3rd Combat Engineer Battalion (3rd CEB) was a combat engineer battalion of the United States Marine Corps, most recently activated from 7 October 2007 to 5 August 2014.

==Mission==
Provide mobility, counter mobility, survivability, and limited general engineering support.

==Current sub-units==
- Headquarters and Service Company
- Alpha Company
- Bravo Company
- Support Company

==History==

===World War II===
The battalion was first formed on 16 September 1942 as 1st Battalion, 19th Marine Regiment. Two years later on 16 August 1944 they were re-designated the 3d Engineer Battalion. The battalion was deactivated at Marine Corps Base Camp Pendleton, California on 30 November 1945. From August 1957 until January 1962, the battalion was designated 3d Pioneer Battalion.

----------------------------------------

PROBLEMS TO WORK ON:
1. From the passage on the 3rd Combat Engineer Battalion, return the wording starting with "3rd Combat Engineer" and going on through "general engineering support.".
2. In the passage on the 3rd Combat Engineer Battalion, where was the battalion deactivated on 30 November 1945?
3. Extend the passage on the 3rd Combat Engineer Battalion, picking up after its final sentence.
The records that come next are separate material, unrelated to the battalion passage.

DATA RECORDS:
----------------------------------------

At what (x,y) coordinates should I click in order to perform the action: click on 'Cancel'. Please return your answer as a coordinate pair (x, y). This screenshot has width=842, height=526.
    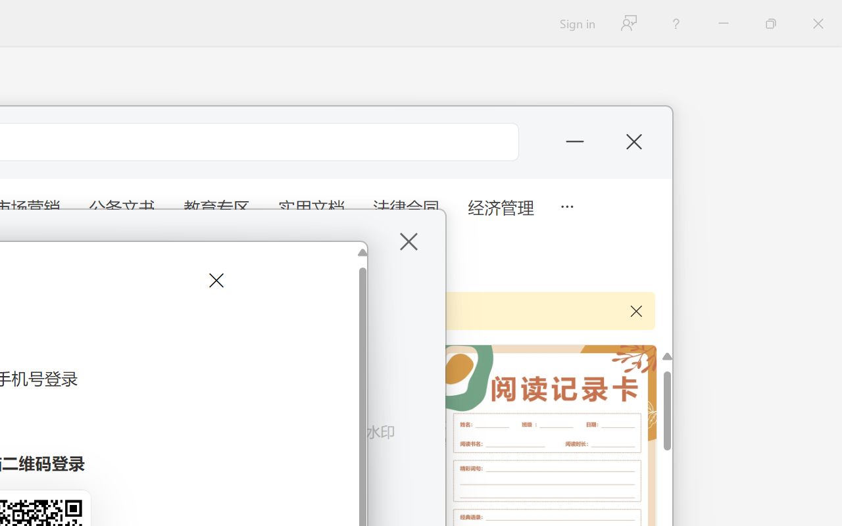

----------------------------------------

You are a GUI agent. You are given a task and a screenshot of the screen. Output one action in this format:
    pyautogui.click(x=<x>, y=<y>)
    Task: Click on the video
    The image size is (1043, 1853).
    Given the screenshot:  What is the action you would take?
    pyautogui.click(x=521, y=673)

----------------------------------------

ANSWER LIST:
1.
3rd Combat Engineer Battalion (3rd CEB) was a combat engineer battalion of the United States Marine Corps, most recently activated from 7 October 2007 to 5 August 2014.

==Mission==
Provide mobility, counter mobility, survivability, and limited general engineering support.

2. At Marine Corps Base Camp Pendleton, California.

3.
===Vietnam War===

The 3d Combat Engineer Battalion deployed to the Republic of Vietnam landed at Chu Lai in July 1965 and later moved to Da Nang remaining in country until October 1969. During this time the battalion operated from Da Nang, Đông Hà, Gia Le, Quang Tri, Cửa Việt, Camp Carroll, Cam Lộ, and the Vandegrift Combat Base. After Vietnam the battalion was moved to Camp Schwab, Okinawa, only to be relocated in November 1970 to Camp Hansen, Okinawa. On 15 May 1976 the battalion was redesignated as the 3d Combat Engineer Battalion.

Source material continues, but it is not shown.